The tough part with baking is almost always going to be modeling, texturing, and UV-mapping. Unless your models are cubes, the texture baking part of it is NOT going to be the bottleneck.

The real problem in my experience is that baking is -- again as you've surmised -- not a very automatable part of a workflow, so in general I would keep a model in its pre-baked state as the "final" model, then do the steps necessary to bake it and save that as the "final final" model, bake, and then that's the game object. But I have to go back one step if I need to make changes -- and there's no real way around that. This is a shame since without baking the C3D --> Unity workflow is totally seamless (and you could easily engineer something similar yourself by getting C3D to convert its files to FBX via the command line -- I assume Martin will provide the details on request).

In the worst case, there's really nothing preventing you from doing the baking yourself in your own engine.
 
In general, object baking (in other 3d programs too) is not very much fun to do. Just going through the tutorials on how to bake a scene in Lightwave or Blender will make your eyes glaze over. (And C3D, unlike many other packages) supports dual UV sets per object.)
Don't get me wrong, Cheetah 3d is a marvel. My eyes glaze over at the mere thought of Blender.

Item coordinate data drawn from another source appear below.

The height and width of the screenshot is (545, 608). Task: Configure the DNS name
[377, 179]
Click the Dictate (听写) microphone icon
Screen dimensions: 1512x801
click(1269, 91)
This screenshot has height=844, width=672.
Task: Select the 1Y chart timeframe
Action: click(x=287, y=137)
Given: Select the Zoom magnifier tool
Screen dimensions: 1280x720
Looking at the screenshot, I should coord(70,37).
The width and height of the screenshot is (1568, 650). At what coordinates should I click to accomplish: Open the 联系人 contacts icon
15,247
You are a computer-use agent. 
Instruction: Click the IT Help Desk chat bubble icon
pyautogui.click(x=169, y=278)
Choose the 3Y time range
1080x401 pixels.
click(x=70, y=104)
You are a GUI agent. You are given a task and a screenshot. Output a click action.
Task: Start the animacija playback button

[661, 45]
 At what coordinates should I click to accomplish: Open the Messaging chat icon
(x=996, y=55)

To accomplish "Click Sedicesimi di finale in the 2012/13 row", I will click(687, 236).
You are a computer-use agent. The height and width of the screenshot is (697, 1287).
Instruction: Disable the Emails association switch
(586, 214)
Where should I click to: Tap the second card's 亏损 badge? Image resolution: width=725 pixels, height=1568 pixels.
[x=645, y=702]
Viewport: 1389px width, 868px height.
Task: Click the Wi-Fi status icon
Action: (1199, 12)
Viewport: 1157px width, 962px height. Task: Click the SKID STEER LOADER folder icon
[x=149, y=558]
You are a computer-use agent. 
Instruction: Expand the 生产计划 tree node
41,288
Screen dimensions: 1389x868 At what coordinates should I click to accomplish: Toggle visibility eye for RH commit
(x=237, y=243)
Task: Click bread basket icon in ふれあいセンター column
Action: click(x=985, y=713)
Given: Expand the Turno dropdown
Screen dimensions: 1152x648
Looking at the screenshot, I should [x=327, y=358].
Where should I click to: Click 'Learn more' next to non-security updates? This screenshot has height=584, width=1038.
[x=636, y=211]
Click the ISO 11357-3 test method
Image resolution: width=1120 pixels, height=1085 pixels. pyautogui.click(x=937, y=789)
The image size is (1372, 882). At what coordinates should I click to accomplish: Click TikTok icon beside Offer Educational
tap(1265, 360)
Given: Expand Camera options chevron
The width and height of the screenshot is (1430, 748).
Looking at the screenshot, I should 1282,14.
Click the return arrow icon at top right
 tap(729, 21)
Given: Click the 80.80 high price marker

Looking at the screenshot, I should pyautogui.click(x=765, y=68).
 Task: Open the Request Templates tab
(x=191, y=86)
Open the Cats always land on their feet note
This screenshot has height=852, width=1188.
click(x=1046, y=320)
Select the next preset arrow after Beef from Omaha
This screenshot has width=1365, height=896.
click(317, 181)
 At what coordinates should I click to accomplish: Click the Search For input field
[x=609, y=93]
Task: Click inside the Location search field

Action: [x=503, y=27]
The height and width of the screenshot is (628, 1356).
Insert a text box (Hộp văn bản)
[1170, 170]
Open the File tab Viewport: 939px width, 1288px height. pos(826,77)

It's a testament to the quality of Cheetah 3d that I've had the package something like 3 or 4 days now, and this is the only thing I'm having to ask about, it being — as you note*— not exactly critical.
The tough part with baking is almost always going to be modeling, texturing, and UV-mapping. Unless your models are cubes, the texture baking part of it is NOT going to be the bottleneck.
Although the texture baking may not be <i>the</i> bottleneck, it could easily be <i>my</i> bottleneck, given the role I'll be taking within a team should this project go ahead. Though obviously it's substantially much less of a bottleneck than it might have been because of Cheetah 3d. I almost feel guilty to have jumped on board while the software is reduced in price.
The real problem in my experience is that baking is -- again as you've surmised -- not a very automatable part of a workflow, so in general I would keep a model in its pre-baked state as the "final" model, then do the steps necessary to bake it and save that as the "final final" model, bake, and then that's the game object. But I have to go back one step if I need to make changes -- and there's no real way around that. This is a shame since without baking the C3D --> Unity workflow is totally seamless (and you could easily engineer something similar yourself by getting C3D to convert its files to FBX via the command line -- I assume Martin will provide the details on request).
I think I'm going to avoid FBX for the time being. Having to sign up just to download the SDK and with no description of the format available does tend to focus the mind on the exploration of other options. Given that the target is the iPhone (the original, irrespective of anything announced later today), we're restricted to two texturing units anyway so while there has to be an explicit "this is the map, it's done, now bake the lighting" step, we're going to end up with pre-baking and post-baking files with identical geometry in any event. So I can grab the iPhone's maximum usable two sets of UVs from those two separate files, as OBJ probably. As none of the vertex locations or normals will have changed, it should be trivial to match up the two files.

Anyway, I guess this is all way off topic for this board now that the initial questions have been answered. Thanks for replying, you've given me lots to think about.